Hearing set on amendment to fence ordinance
The Prince Edward County Board of Supervisors has set a public hearing regarding amending the county’s fence ordinance.
The action came during supervisors’ June 13 meeting.
The amended ordinance, suggested by county staff in response to a determination by Prince Edward Circuit Court Judge Leslie Osborn, would not require a warning for the offenses. The existing ordinance does.
The county animal control ordinance addresses animals and livestock that escape fencing. Violation of the existing ordinance could result in a Class 4 misdemeanor, according to county documents.
The ordinance came to the board’s attention following litigation between two private entities in Prince Edward Circuit Court in the past month, County Administrator Wade Bartlett said.
The county was not party to the case, Bartlett said, but a ticket was written by a county employee to one of the parties whose cows had escaped from a property.
Osborne, after reviewing the county’s current fence ordinance, determined it was “unenforceable,” Bartlett said, due to the existing ordinance’s required warning.
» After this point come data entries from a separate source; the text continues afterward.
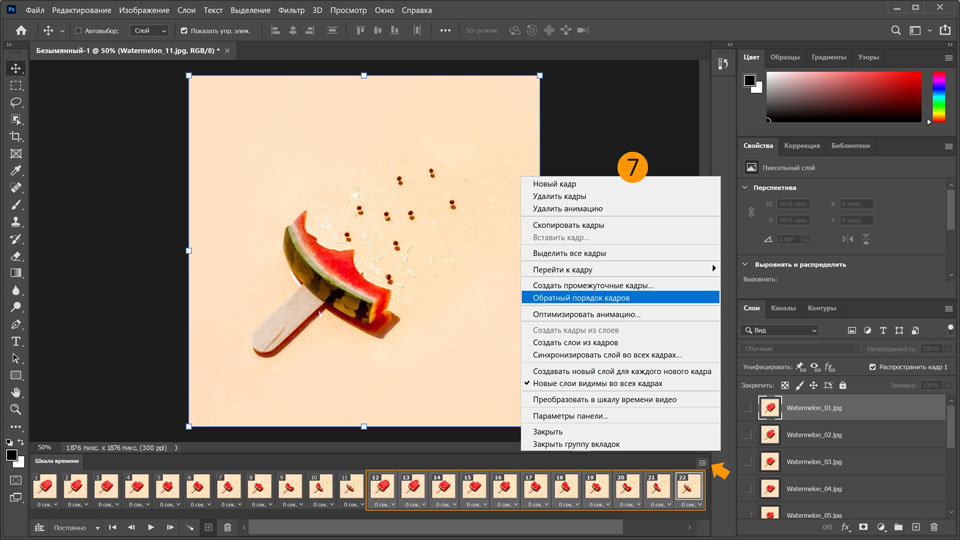Expand frame 12 delay time dropdown
This screenshot has width=960, height=540.
381,504
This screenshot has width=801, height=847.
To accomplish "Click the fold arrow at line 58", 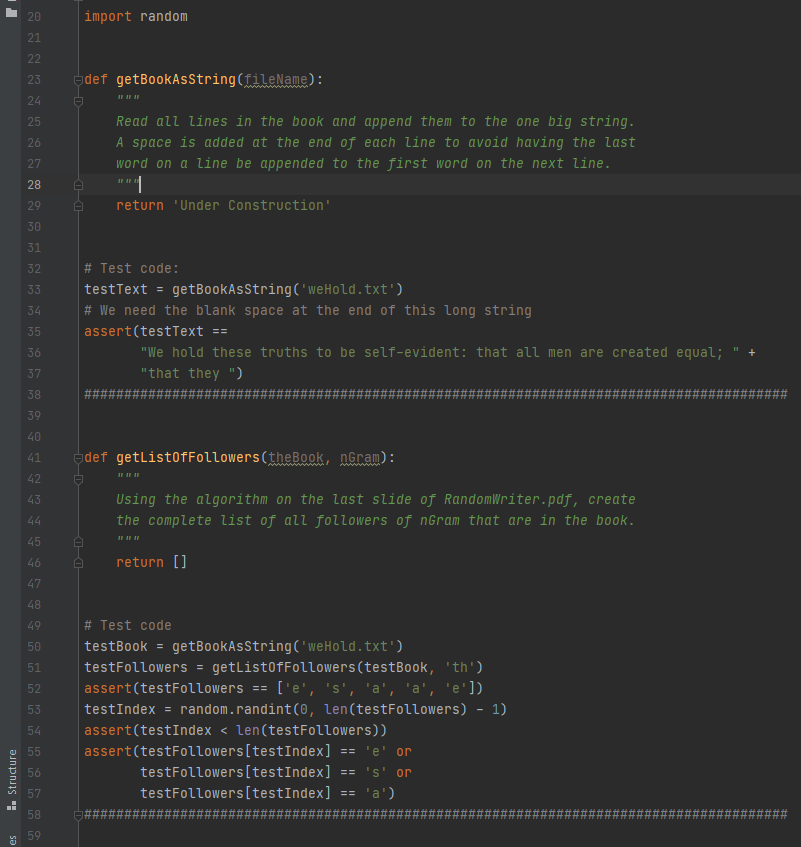I will click(77, 814).
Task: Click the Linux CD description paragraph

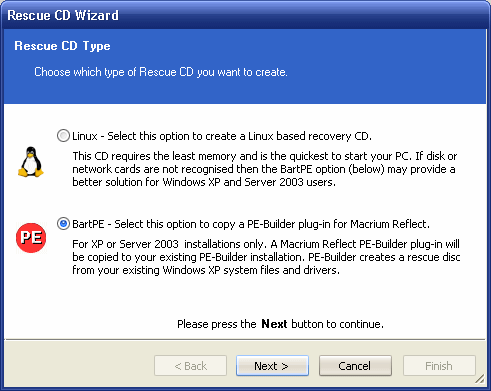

The unclear phrasing regarding the warning could be misconstrued to mean the warning would apply to the individual animals, Bartlett said.
“Use of the term ‘animal’ in addition (creates) ambiguity where the judge said could apply to each animal individually and require warning for each animal
individually,” Bartlett said. “(The) judge declined to enforce the fence law.”
The updated ordinance, Bartlett said, does not contain a required warning. A determination to serve a warning or a penalty, listed as $250 in the proposed amendment, would be under the discretion of animal control officers.
Bartlett said the officers would determine whether the offense would need a warning. Offering an example, Bartlett said results might differ if a fence was damaged due to a storm and livestock escaped as a result, versus if repeated offenses were due to neglect or disrepair of the fences.
“Actual enforcement would be dependent on certain exact discretion of animal control officers,” Bartlett said, “not unlike how traffic law enforcement is under discretion of police officers to consider violations severe enough to warrant a ticket warning.”
Buffalo District Supervisor C.R. “Bob” Timmons said the amended ordinance may allow incidents with less clear-cut factors to be examined without bringing parties to court. He cited an incident of a homeowner whose fence was damaged after a tree fell on it — the tree belonging to the homeowner’s neighbor. He said it would be up to officers to decide whether the homeowner or neighbor would be held responsible.
“These kind of things need to be looked at,” Timmons said, “(to) prevent that from escalating.”
Bartlett said animal control officers would also be able to determine how quickly livestock owners would respond to a warning or repair a damaged fence.
Bartlett said the amended ordinance reflects similar laws in about 25 other counties.
The hearing will take place in August, while the proposed ordinance will be advertised through July.